Paragraph 2(e) of the Seventh Schedule to the Income Tax Act[1] deems an employer to grant a taxable benefit to an employee if any service has, at the expense of the employer, been rendered to the employee for his or her private or domestic use.
The taxable benefit which arises in this instance is valued under paragraph 10 of the Seventh Schedule and is included in paragraph (i) of the definition of “gross income” and therefore subject to income tax.[2] The taxable benefit will further be included in the employee’s remuneration[3] and the employer will be obliged to withhold employees’ tax on these amounts.[4]
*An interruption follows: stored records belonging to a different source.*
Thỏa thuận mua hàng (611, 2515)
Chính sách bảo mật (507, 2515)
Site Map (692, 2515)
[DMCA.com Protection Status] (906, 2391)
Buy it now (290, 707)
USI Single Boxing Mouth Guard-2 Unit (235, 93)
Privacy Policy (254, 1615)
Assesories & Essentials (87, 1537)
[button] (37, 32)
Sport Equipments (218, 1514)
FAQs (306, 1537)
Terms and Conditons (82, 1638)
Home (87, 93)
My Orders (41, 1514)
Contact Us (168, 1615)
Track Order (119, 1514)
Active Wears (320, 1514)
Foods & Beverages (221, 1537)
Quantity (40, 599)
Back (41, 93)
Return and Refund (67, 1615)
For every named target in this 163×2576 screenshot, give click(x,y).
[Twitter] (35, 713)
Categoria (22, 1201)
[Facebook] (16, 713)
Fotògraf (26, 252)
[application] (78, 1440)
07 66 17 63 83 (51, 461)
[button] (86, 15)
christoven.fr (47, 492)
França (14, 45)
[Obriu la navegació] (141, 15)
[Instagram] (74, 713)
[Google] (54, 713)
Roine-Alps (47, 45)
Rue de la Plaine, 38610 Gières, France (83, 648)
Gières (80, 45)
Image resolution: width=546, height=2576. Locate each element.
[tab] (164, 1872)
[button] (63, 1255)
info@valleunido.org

Where an employer, that is engaged in the business of conveying passengers for reward by sea or air, enables an employee (or relative) to travel overseas for private or domestic purposes, the cash value of the taxable benefit is an amount equal to the lowest fare less any consideration payable by the employee or relative.[5]
The cash value of a taxable benefit with regards to the rendering of any other service is the cost to the employer in rendering that service or having that service rendered.[6] These services may, therefore, be rendered by the employer or some other person.
Paragraph 10(2)(b) of the Seventh Schedule, however, states that the taxable benefit will attract no value if a transport service is rendered by the employer to its employees in general for the conveyance of such employees from their homes to the place of their employment (and vice versa).
Some uncertainty existed as to the application of the no-value provision. The South African Revenue Service (“SARS”) therefore issued two binding general rulings under section 89 of the Tax Administration Act[7] as well as the recent Interpretation Note 111 to provide clarity on these issues.
In BGR 42 (issued on 22 March 2017) it was considered whether the word “homes” should be restricted to the exact position of an employee’s specific dwelling or whether an employer may arrange for employees living within a certain radius to be collected from or dropped off at a common area or central point between the employees’ homes and place of employment.
In this regard, it was confirmed that the no-value provision would apply to transport services provided to employees to and from any collection or drop-off point en route to or from the employees’ homes and place of employment or any part of that trip.
[1] No 58 of 1962
[2] Section 5(1) of the Income Tax Act.
[3] Paragraph (b) of the definition of “remuneration” in paragraph 1 of the Fourth Schedule.
[4] Paragraph 2(1) of the Fourth Schedule.
[5] Paragraph 10(1)(a) of the Seventh Schedule.
[6] Paragraph 10(1)(b) of the Seventh Schedule.